Study Examines Pandemic Potential of Climate Change

COVID-19—the most recent example of a zoonotic pathogen causing a global pandemic—continues to claim human lives, even as vaccines and other strategies return us to some semblance of normalcy. However, as many as 10,000 other viruses silently circulate among wild mammals, according to estimates, and some will spill over to humans, triggering future pandemics. A recent analysis published in Nature (Carlson et al., 2022) indicates that how and when that happens will be profoundly affected by the changes we effect on the Earth and its climate.

large flying fox
Large flying fox, photo by Ruban Raj E

Carlson and colleagues assessed the impact of climate and land-use change on virus sharing among mammals and the potential for a zoonotic spillover event into humans. Based on predicted range shifts for 3,139 mammal species in response to projected climate and land-use change scenarios for 2070, the authors determined there will be approximately 4,000 novel opportunities for virus transmission among wildlife species who were previously geographically isolated, potentially leading to new zoonotic spillover events. With bats accounting for the majority of virus-sharing events and the most likely vector for virus emergence in humans, these opportunities are more likely in high-elevation habitat, biodiversity hotspots, and high-density human populations in Asia and Africa. 
The study authors found that climate and land-use changes are already creating novel opportunities for virus sharing and, further, that holding warming to 2⁰C (3.6⁰F) over the pre-industrial average (the upper limit goal of the Paris Agreement) will not be sufficient to reduce future viral sharing. What’s more, the authors’ simulations, which only involved mammals, likely underestimate the risk of novel virus sharing.
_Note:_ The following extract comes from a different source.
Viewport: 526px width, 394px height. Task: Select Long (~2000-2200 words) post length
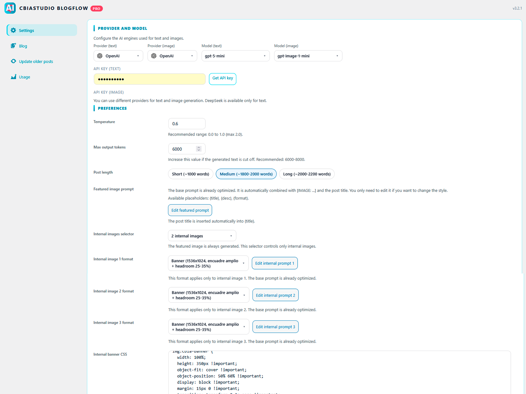pyautogui.click(x=307, y=174)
Other taxa, particularly birds, could escalate the potential for the cascading impacts of climate and land-use change to hasten arrival of the next pandemic.

These findings reemphasize the need for a global wildlife surveillance system to monitor wildlife health, track climate change–induced range shifts, protect wildlife habitat, and minimize our exploitation of wildlife and habitat to reduce our own risk of exposure to dangerous novel pathogens.